[Saved data entries]
▼▼▼

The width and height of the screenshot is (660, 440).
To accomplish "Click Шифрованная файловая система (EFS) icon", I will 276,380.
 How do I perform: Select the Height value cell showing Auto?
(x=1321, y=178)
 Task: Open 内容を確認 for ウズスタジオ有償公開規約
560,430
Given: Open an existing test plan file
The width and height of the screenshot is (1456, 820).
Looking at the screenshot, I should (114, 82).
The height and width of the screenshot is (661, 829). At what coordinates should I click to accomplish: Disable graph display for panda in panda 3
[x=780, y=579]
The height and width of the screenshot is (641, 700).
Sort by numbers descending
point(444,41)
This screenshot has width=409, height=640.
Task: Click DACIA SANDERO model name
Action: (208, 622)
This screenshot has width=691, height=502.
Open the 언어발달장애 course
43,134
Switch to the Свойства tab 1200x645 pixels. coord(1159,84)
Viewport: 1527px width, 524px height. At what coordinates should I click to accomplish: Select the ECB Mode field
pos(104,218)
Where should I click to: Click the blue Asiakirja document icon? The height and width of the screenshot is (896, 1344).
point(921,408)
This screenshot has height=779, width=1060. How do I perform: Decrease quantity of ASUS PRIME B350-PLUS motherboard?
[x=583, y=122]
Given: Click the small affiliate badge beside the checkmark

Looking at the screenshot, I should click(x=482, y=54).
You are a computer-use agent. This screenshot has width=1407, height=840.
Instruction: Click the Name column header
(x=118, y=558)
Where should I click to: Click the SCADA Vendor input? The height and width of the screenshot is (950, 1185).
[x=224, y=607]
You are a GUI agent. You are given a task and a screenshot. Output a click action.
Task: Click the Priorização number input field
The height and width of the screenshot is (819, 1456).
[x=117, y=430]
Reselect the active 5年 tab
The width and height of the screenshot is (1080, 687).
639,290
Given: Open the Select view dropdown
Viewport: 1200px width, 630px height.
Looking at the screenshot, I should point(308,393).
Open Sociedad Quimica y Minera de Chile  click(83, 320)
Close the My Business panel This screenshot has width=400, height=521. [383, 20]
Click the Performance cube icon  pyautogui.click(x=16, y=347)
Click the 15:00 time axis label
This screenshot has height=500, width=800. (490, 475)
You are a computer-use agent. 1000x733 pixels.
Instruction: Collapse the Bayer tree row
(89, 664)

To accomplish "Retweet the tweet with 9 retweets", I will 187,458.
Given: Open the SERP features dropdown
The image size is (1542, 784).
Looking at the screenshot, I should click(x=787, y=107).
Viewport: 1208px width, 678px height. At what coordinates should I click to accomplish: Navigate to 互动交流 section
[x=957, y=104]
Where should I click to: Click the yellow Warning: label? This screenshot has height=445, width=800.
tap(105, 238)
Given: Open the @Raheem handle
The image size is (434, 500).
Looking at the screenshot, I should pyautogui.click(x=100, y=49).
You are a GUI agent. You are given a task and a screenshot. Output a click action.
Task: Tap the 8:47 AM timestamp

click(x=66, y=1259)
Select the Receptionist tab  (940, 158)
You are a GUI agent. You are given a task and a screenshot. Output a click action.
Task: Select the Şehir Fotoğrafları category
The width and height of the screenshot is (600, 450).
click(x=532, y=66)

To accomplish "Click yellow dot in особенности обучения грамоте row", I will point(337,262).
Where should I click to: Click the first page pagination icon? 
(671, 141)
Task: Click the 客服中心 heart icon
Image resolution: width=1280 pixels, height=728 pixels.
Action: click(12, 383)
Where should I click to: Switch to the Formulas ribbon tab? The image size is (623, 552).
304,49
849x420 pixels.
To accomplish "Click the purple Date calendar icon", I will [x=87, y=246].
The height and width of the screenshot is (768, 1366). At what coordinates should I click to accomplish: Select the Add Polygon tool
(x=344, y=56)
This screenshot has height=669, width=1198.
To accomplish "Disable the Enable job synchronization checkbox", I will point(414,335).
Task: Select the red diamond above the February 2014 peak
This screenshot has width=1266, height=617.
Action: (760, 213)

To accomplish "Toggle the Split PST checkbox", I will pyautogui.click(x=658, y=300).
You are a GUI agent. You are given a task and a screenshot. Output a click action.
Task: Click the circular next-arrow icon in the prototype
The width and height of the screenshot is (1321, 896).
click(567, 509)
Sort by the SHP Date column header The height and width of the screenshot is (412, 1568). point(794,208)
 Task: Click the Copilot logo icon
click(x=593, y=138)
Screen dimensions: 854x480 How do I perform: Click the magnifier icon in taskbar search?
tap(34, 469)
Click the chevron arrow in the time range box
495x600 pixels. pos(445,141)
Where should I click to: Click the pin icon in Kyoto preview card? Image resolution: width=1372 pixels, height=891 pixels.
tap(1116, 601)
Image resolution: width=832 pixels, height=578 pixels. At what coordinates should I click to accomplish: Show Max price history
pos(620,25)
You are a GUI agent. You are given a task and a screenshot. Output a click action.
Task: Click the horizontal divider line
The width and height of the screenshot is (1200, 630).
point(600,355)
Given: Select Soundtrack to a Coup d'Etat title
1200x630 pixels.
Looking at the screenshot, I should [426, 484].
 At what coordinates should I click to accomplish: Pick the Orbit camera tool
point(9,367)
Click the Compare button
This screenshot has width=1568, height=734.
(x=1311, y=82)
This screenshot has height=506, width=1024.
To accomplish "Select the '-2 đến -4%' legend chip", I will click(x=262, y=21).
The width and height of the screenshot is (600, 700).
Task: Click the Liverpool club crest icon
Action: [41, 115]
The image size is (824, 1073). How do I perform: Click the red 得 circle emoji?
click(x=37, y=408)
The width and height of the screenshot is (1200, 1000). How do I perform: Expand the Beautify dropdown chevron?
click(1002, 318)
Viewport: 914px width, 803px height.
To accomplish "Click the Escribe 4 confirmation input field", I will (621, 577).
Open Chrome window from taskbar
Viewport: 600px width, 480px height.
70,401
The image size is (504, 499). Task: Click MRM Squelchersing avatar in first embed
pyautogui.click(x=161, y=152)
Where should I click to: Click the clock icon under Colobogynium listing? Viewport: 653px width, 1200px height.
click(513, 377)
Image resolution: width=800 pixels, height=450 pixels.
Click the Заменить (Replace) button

▲▲▲

Problem details:
If a line in the records above has the word "Date", copy it.

Completed task:
To accomplish "Click the purple Date calendar icon", I will [x=87, y=246].
Sort by the SHP Date column header The height and width of the screenshot is (412, 1568). point(794,208)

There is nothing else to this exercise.